GPT 3

GPT-3 is SCARY!!! | new AI language model | openAI



NIAN

The program itself is called GPT-3 and it’s the work of San Francisco-based AI lab OpenAI, an outfit that was founded with the ambitious (some say delusional) goal of steering the development of artificial general intelligence or AGI: computer programs that possess all the depth, variety, and flexibility of the human mind. For some observers, GPT-3 — while very definitely not AGI — could well be the first step toward creating this sort of intelligence. After all, they argue, what is human speech if not an incredibly complex autocomplete program running on the black box of our brains?
“Input any text, and GPT-3 completes it for you: simplicity itself”
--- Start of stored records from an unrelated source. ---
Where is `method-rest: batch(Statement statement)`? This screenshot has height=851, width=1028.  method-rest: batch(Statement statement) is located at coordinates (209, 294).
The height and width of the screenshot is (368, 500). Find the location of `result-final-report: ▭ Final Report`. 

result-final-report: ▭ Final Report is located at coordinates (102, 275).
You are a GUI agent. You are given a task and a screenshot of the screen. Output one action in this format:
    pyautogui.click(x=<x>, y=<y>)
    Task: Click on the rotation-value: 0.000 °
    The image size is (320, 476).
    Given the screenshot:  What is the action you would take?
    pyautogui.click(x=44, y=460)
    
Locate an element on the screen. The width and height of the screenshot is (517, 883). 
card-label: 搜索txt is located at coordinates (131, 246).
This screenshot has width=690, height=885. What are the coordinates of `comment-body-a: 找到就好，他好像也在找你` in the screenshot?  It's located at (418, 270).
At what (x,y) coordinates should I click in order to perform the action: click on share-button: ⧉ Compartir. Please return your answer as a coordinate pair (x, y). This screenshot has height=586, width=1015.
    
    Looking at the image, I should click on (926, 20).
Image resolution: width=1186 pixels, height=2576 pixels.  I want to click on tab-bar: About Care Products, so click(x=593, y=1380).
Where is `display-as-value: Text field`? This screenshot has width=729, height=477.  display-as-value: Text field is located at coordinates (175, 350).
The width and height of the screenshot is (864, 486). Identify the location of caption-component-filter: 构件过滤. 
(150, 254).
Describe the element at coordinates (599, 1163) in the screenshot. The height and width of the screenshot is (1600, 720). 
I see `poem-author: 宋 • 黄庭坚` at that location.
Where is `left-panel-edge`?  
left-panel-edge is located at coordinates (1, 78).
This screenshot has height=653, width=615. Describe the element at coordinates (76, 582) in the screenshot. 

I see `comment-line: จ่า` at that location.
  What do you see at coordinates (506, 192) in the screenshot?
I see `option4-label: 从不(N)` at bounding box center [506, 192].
As the name suggests, GPT-3 is the third in a series of autocomplete tools designed by OpenAI. (GPT stands for “generative pre-trained transformer.”) The program has taken years of development, but it’s also surfing a wave of recent innovation within the field of AI text-generation. In many ways, these advances are similar to the leap forward in AI image processing that took place from 2012 onward. Those advances kickstarted the current AI boom, bringing with it a number of computer-vision enabled technologies, from self-driving cars, to ubiquitous facial recognition, to drones. It’s reasonable, then, to think that the newfound capabilities of GPT-3 and its ilk could have similar far-reaching effects.

Like all deep learning systems, GPT-3 looks for patterns in data. To simplify things, the program has been trained on a huge corpus of text that it’s mined for statistical regularities. These regularities are unknown to humans, but they’re stored as billions of weighted connections between the different nodes in GPT-3’s neural network. Importantly, there’s no human input involved in this process: the program looks and finds patterns without any guidance, which it then uses to complete text prompts. If you input the word “fire” into GPT-3, the program knows, based on the weights in its network, that the words “truck” and “alarm” are much more likely to follow than “lucid” or “elvish.” So far, so simple.